The study guide is earnest and for the most part probably very helpful to a beginning teacher at a city school, but I doubt that the farm girls of Clark had any need for the etiquette of serving dinner–both with and without a maid; nor would Miss Anderson’s hotplate have accommodated the instructions to have each girl take responsibility for “planning, preparing and serving (with the aid of another member of the class) at least one luncheon of each type for a group of five or six people.” And “planning, preparation and serving a series of suppers (10-14) for the family. Two or three meals a week may be prepared if the project is covered while school is in session.”
The “types” of luncheons to be discussed, with focus for each day underlined were:
- Vegetable plate luncheon, bread, beverage.
- Cheese dish, vegetable salad, gelatin dessert, bread.
- Meat or fish salad, parkerhouse rolls, fruit compote.
- Croquettes, green vegetables, fruit salad, bread.
- Meat, or meat extender, vegetable salad, bread, beverage, dessert.
Mother was learning her own ideas of what made the proper meal as she taught her classes. To the end of her life, she complained about any meal that did not include bread. She expected meat, vegetable, starch (potato or rice for instance), bread and coffee and dessert. If these farm families wanted bread, mother had to bake it. There were no bakeries, and commerical sliced bread was not yet available.
In the classroom, she could have boiled potatoes on the simple hotplate like she reported doing on a campfire on her summer road trips during this period. I can imagine her borrowing an iron skillet from Aunt Rhema, in whose house she was staying while she taught at Clark, and frying potatoes, or perhaps she made an omelet. Of course the girls could make a salad, but there was no refrigeration for leftovers, and anyway, fresh salads might have been a hard sell in those days of boiling vegetables to death. That vegetable plate luncheon would have been an oddity for these meat-loving farm families. And fish? Probably not. In one way, they would have been extremely modern. All produce would have been locally grown and organic.
Teaching home economics in a rural two-room school in 1925 would have been quite a challenge– even if teacher had more than a hotplate in the classroom.
Will you try any of the recipes in the Kraft booklet? For that matter, which side of the divide do you fall on–Miracle Whip dressing or Kraft mayonnaise?
Miracle Whip all the way! Unfortunately, I can’t eat it any more because I can’t eat high fructose corn syrup. There are generic brands that I can eat which contain sugar, but the spices aren’t quite right. Our potato salad is very similar to the one in the brochure, except ours has celery seed, but no chives. People are always surprised at how good it is with such simple ingredients. I could eat a whole plateful.

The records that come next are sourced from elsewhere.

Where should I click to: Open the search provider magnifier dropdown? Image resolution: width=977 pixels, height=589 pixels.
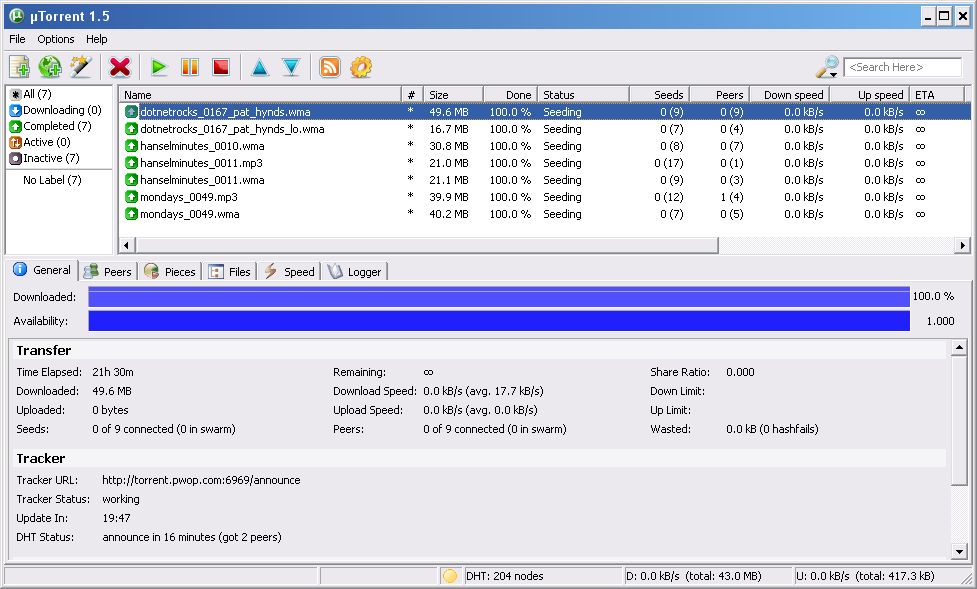coord(827,67)
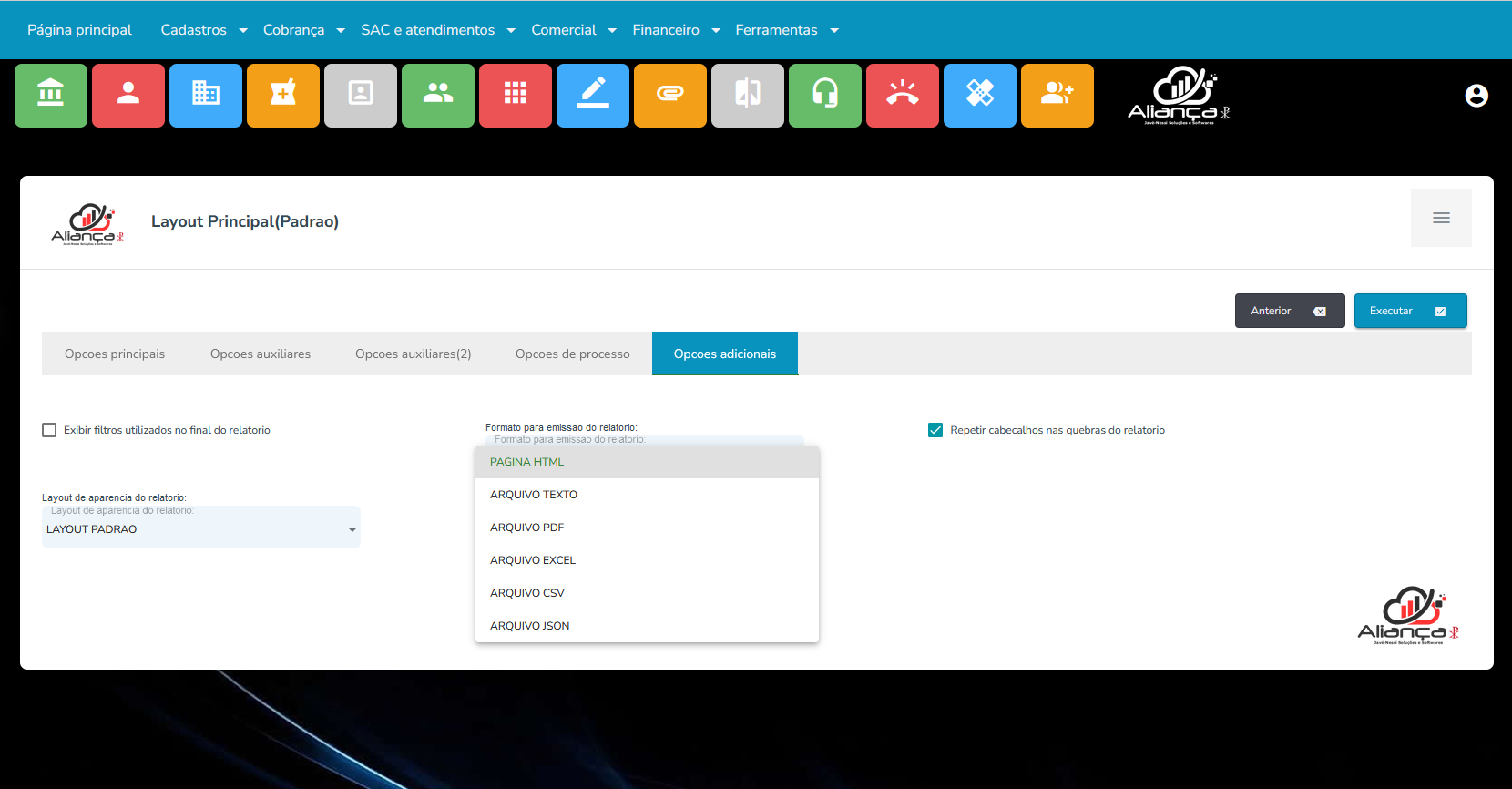Click the red ringing phone icon

click(x=903, y=95)
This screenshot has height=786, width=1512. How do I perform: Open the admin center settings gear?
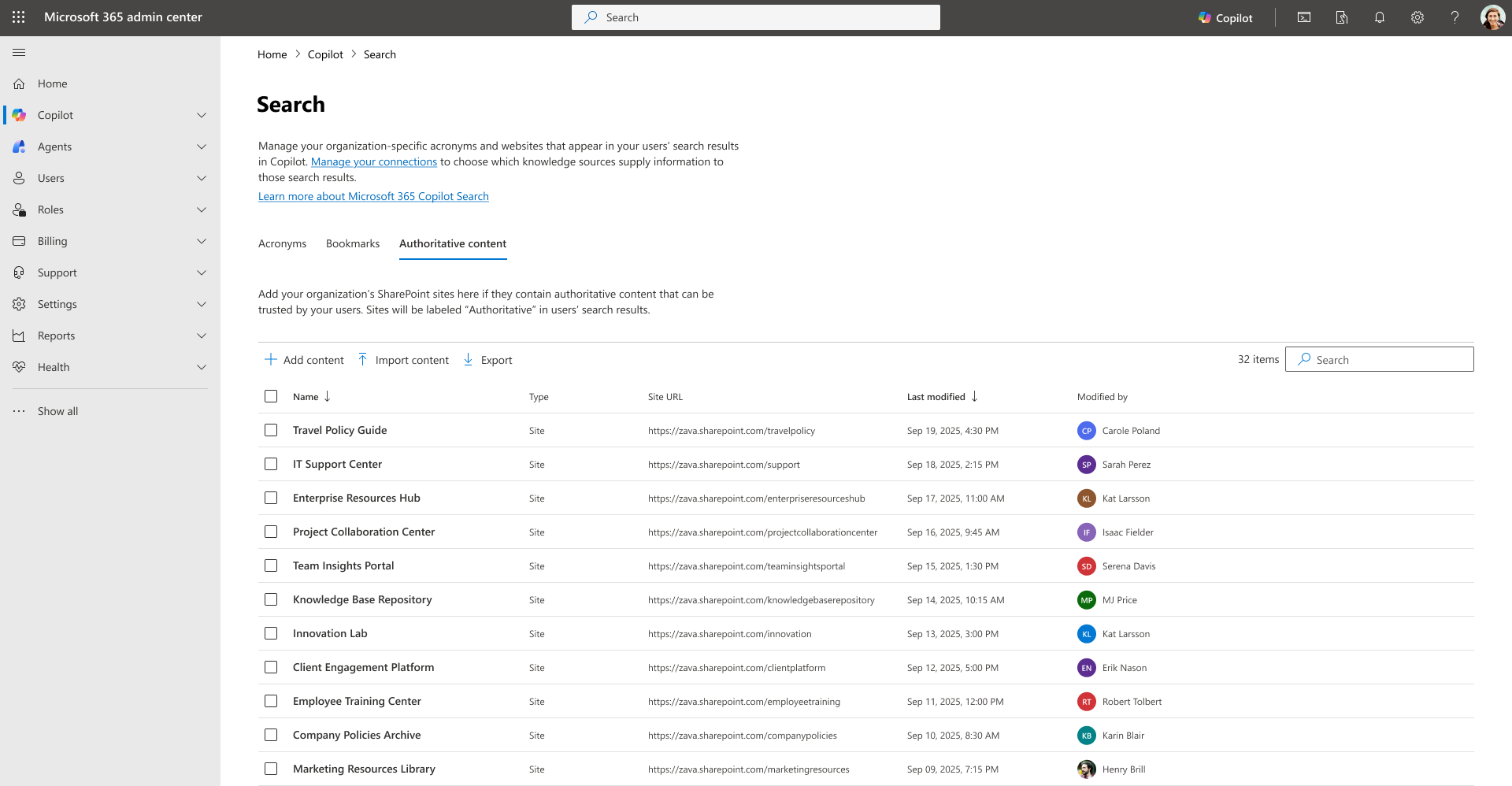click(1417, 17)
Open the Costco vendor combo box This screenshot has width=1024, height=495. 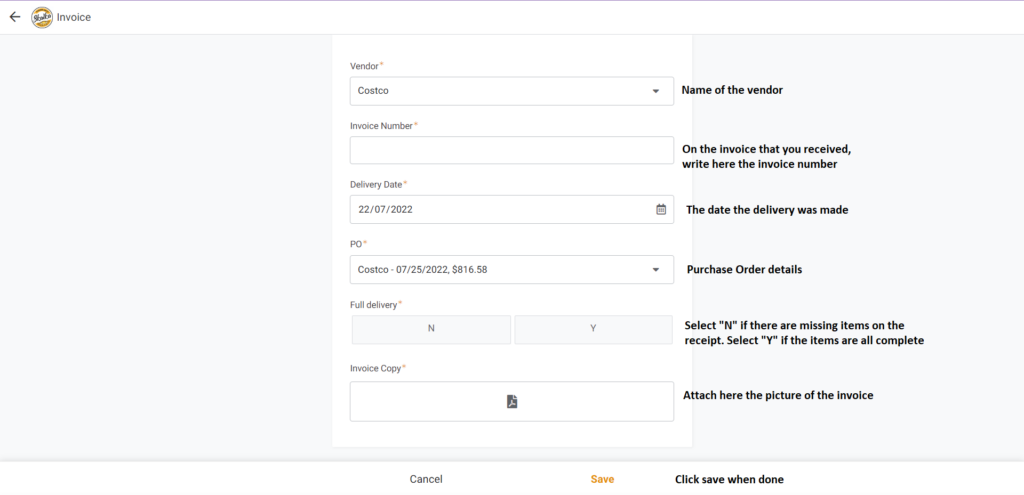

Deborah: I ran a recipe for potato salad earlier on this site, and while I use Miracle Whip (which my grandchildren despise!) I agree with you about the celery seed, and think that pre marinating in vinegar and oil or an Italian dressing while the potatoes are warm, improves this basic recipe immensely.
Vera, as a former home economics teacher myself, I thoroughly enjoyed your story about your mother just as much as the one you did about your father! I appreciated how you delved into the history of how the subject came to be taught.
Thanks, teach. I guess I passed. 🙂 Home Ec has a very different history than most of the subjects in school, all wrapped up with the self-improvement movements of the late 1800s, women’s rights, technological changes in the home—I get all geeked out about it.